A Slick Situation

A Slick Situation

Many years ago when I was in college, my family was contacted by a major oil company. They asked if we would be willing to have an oil well placed in the middle of our property. We had 10 acres with nothing on it that we rarely visited. Each member of the family owned an equal share of the property. They contacted all the surrounding property owners also. They offered each owner a portion of the profits from the well. Since the well was in the middle of our property, we got the largest share of the profits. My family had no idea what a good offer was, so we just took what they offered us.

Shortly after we signed up, the checks started coming. That was really great for a college student. I was paying for college myself, so every little bit helped. It was not a lot of money, but it still helped. I looked forward to the check each month. The amount varied a little each month but they came each and every month, until they didn’t.
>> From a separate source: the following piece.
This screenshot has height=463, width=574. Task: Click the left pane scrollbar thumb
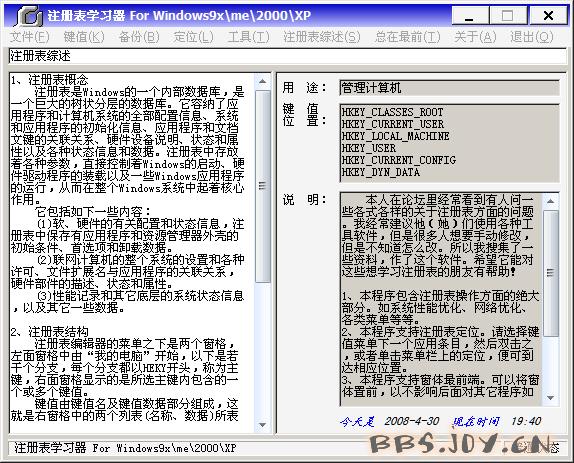pos(262,186)
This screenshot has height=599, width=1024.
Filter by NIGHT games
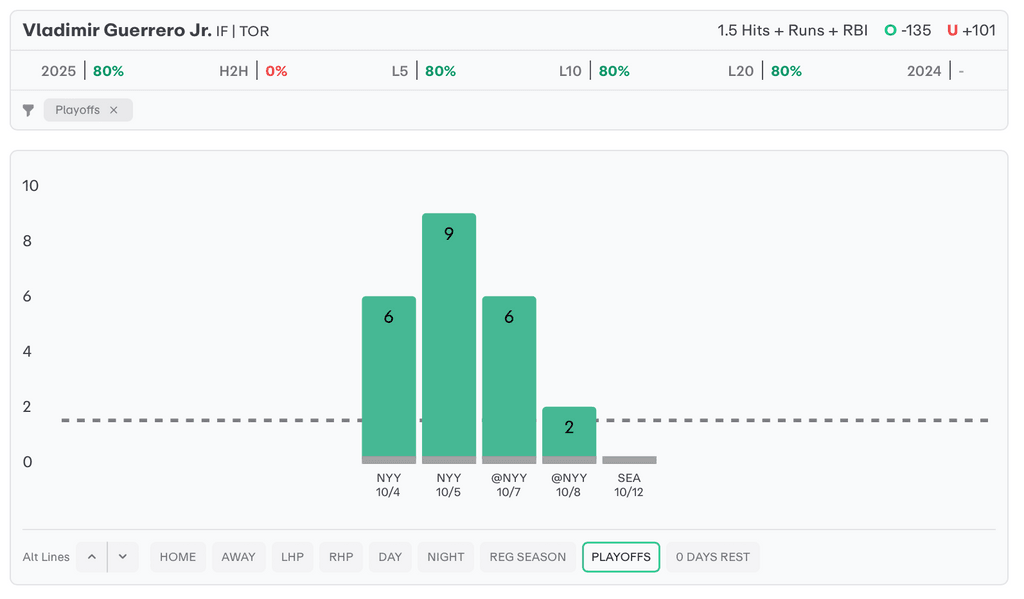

I called the oil company, and they told me they had not taken any oil from our property the previous month because oil prices were too low. I would not be getting any more checks until oil prices increased enough to make it profitable. It seems that oil stores in the ground really well so they would just leave it there until it was profitable to go get it and sell it. That was my first lesson on oil fundamentals. Oil companies will not pump oil when it is not profitable. There is a cost to pulling oil out of the ground and getting it to market. When oil prices are below that cost, they will leave it in the ground. That will reduce the amount of oil offered to the market. Supply and demand takes over. Reduced supply and prices have to rise if demand stays constant or doesn’t drop as much as supply.

Now, I am just guessing here but from what I have heard, oil from different places, the gulf, Texas, Ohio, Pennsylvania, Alaska… have different costs. So I am assuming that as oil prices fall, various sources start to drop from the market. As oil prices rise, those sources return to the market. As supply increases, the price should find a top. The price at which supply and demand cross.

The US has a strong appetite for oil, but we will reduce our consumption as prices rise. When oil prices are high, we tend to buy hybrids. We try to reduce our consumption. When oil prices are low, we buy SUV’s and don’t worry as much about our consumption. So we help control supply and demand.

There are a bunch of reality shows that show the impact of price on supply. With gold at well over $1,000/oz, there are people all over the world mining gold. The same is true for oil. With oil prices high, people will drill in their back yards for oil. So as oil prices rise, individuals and oil companies bring their higher cost oil to market.

Oil prices are also impacted by speculation. When there are tensions in areas that are large oil producers, oil prices will rise on speculation that supplies with drop and prices will rise. If speculation can outpace supply, prices will continue to rise. If supply is not reduced, once the speculators run out of money, prices will drop, and they will drop below the typical base. Yes, they will drop below cost because speculators have to sell even if it is at a loss. They reduce the amount they will lose by getting rid of the carrying costs. Storing oil in the ground is cheap, storing it in tankers is not.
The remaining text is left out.